Perhaps. America, after all, has often seen death strike in ways that prompt popular speculation. On July 4, 1826--exactly 50 years after the Declaration of Independence--two of its architects, Thomas Jefferson and John Adams, died on the same day. Long after, Americans still wondered if their deaths symbolized how our leaders often come together in key moments.
Later in the century, in a single day, Teddy Roosevelt lost the two people he loved most, his wife and his mother. "The light has gone out of my life," he lamented. Ever since, observers have wondered whether that painful day was meant to be TR's crucible--a testing by fire from which he ultimately drew the strength to become a Rushmorean.
And so it is today that we are left to wonder whether the death of President Reagan, on the same weekend we celebrated the soldiers of World War II, has some special meaning. Certainly, the extraordinary outpouring of warmth and affection that marked Reagan's farewell last week suggested that the nation's spirit has been moved.
Reagan himself was the principal cause of the outpouring. The thousands who stood in Washington's sweltering heat to say goodbye knew he was special.
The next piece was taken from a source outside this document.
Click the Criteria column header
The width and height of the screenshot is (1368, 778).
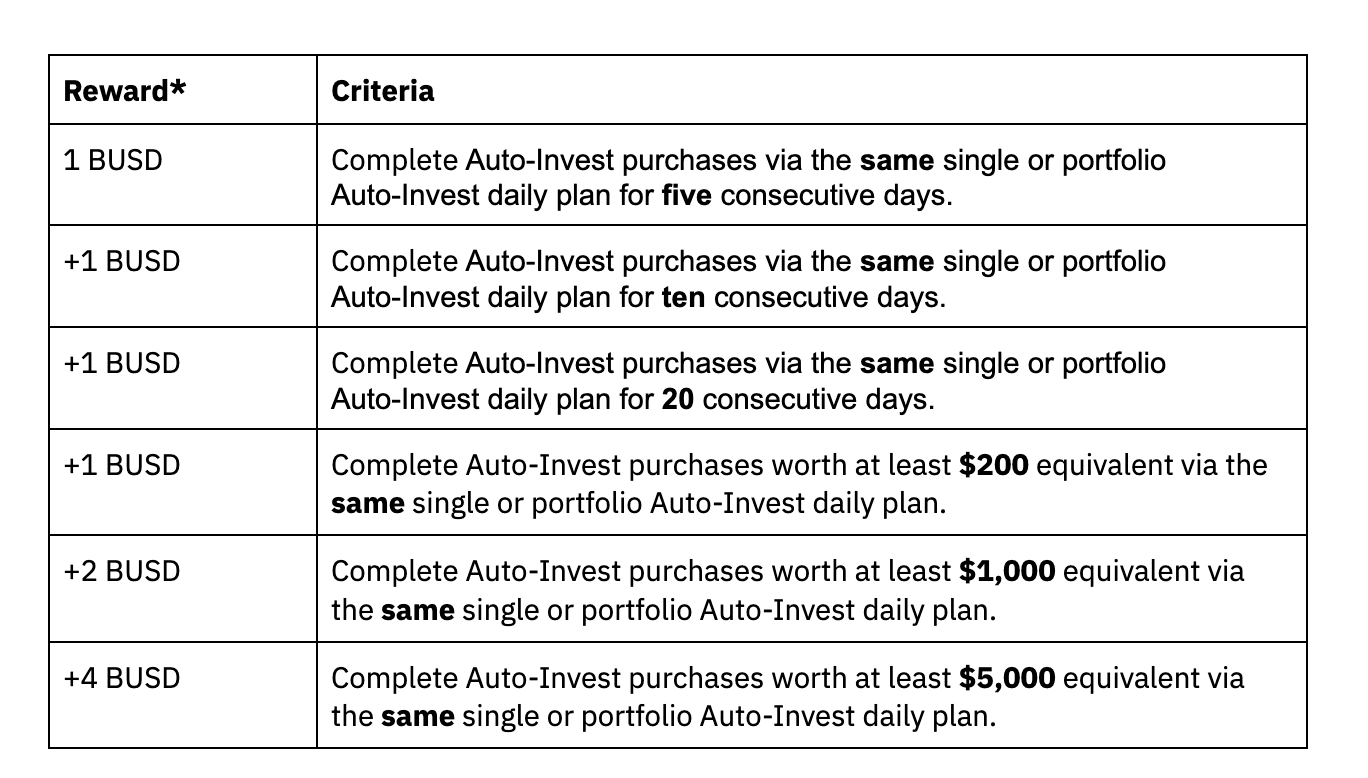(382, 91)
As president, Reagan expanded the boundaries of freedom at home and abroad. He rebuilt the institution of the presidency and, most of all, restored Americans' faith in the future. Reagan made us smile again.
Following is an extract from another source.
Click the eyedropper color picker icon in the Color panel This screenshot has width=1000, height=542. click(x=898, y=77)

But one suspects that people also responded to his loss because they felt something missing in our public lives today--we find the father figures of our past slipping away from us, and we don't yet have the same sense of confidence and security in their successors. What we have felt this past week is the passing of a generation--leaders like Reagan and the men and women we now call the World War II generation.
Ronald Reagan has come to symbolize that generation. While never a hero himself, he served honorably, and his leadership was in many ways rooted in the war. As president, he would often recall the way Franklin Roosevelt--whom Reagan voted for four times--inspired Americans to overcome challenges no one thought they could even meet. He loved to tell the tales of ordinary people who did extraordinary things during the war--heroes like Jimmy Doolittle in his daring raid over Tokyo and the "boys of Pointe du Hoc" who scaled the cliffs in the face of German machine gunners.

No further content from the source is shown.